The company is facing lawsuits in the U.S., Europe and around the world. Perhaps the most relevant one for Meta is the ongoing litigation with the Federal Trade Commission (FTC) over Instagram and WhatsApp. The FTC is seeking to force Meta to unwind these acquisitions as, in the regulator’s opinion, they were part of an attempt to monopolize the market. Meta believes “that these lawsuits are without merit” but it also warned that the result of that litigation “could subject the company to substantial monetary remedies and require to change the business practices”.
But when it comes to regulatory risks, the threat of losing the ability to transfer users’ data from the European Union to the US is probably on top. This risk is probably even above the risks posed by the recently approved EU Digital Markets Act (DMA), which will force Meta to make Facebook or WhatsApp interoperable with other rivals, or the Digital Services Act, which will increase the company’s costs to monitor and remove illegal content from its platforms. The company is aware that even if the DMA and DSA enter into force by the end of 2022, “the requirements under the final regulation will likely be subject to further interpretation and regulatory engagement”, reads Meta’s quarterly report. This suggests that Big Tech companies could push back the implementation of the law and, ultimately, judges may need to decide on the interpretation of some legal provisions. This could mitigate to a certain extent the impact of these regulations on Meta in the short term.
The problem with the cross-border data flow is that Meta is already waiting for a final decision that could jeopardize its ability to transfer data from the EU to the US and this could significantly affect its Facebook and Instagram operations in Europe.

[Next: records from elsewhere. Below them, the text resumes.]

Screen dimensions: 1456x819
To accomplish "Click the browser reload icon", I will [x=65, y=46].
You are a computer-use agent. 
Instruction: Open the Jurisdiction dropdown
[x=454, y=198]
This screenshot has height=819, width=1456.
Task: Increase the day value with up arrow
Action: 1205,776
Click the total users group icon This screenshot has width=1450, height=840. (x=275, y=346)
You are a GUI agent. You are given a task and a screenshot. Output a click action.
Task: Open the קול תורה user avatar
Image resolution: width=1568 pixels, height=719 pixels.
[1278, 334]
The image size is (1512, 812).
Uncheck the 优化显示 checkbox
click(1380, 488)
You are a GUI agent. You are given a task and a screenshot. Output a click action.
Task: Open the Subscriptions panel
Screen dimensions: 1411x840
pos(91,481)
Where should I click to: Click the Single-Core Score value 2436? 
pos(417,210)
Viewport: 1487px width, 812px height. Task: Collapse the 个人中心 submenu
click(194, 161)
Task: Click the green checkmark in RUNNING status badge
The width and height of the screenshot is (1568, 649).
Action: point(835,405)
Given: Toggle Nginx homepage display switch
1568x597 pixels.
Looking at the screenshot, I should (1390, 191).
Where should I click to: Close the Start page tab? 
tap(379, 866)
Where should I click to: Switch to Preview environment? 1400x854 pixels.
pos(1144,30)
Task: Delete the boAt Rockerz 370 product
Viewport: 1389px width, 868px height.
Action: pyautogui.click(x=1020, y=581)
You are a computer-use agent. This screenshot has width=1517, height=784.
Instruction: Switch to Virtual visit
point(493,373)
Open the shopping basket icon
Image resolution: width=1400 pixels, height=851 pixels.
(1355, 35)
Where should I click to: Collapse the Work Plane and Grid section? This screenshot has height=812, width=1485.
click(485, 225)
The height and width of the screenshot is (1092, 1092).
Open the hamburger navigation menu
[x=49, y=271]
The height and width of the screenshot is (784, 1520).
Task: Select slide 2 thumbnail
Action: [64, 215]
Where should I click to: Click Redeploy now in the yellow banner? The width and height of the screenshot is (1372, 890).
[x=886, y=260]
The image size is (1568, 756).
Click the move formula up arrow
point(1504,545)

In 2016, the European Union and United States agreed to a transfer framework for data transferred from the European Union to the United States, called the Privacy Shield, but the Privacy Shield was invalidated in July 2020 by the Court of Justice of the European Union (CJEU). The other bases upon which Meta relies to transfer such data are Standard Contractual Clauses (SCCs) but in August 2020, Meta received a preliminary decision from the Irish Data Protection Commission (IDPC) that concluded that Meta Platforms Ireland’s reliance on SCCs in respect of European user data does not achieve compliance with the GDPR and preliminarily proposed that such transfers of user data from the European Union to the United States should be suspended.
In February 2022, Meta received a draft decision in which the IDPC maintained its preliminary conclusion that Meta Platforms Ireland’s transfers of European user data from the European Union to the United States should be suspended for the users of the Facebook service. According to Meta, a final decision may be issued as early as the second half of 2022.
The company is relying now on an agreement in principle reached by the EU and the US on March 25 on a new Trans-Atlantic Data Privacy Framework that would allow companies to continue with data flows. However, if this data transfer agreement is not adopted, Meta admitted that “we will likely be unable to offer Facebook and Instagram in Europe, which could materially and adversely affect our business”.
Next week, on May 15-16, representatives of the EU and US governments will discuss topics of common interest during the U.S.-EU Trade and Technology Council, and the issue of data governance and cross-border data flows could be part of the agenda.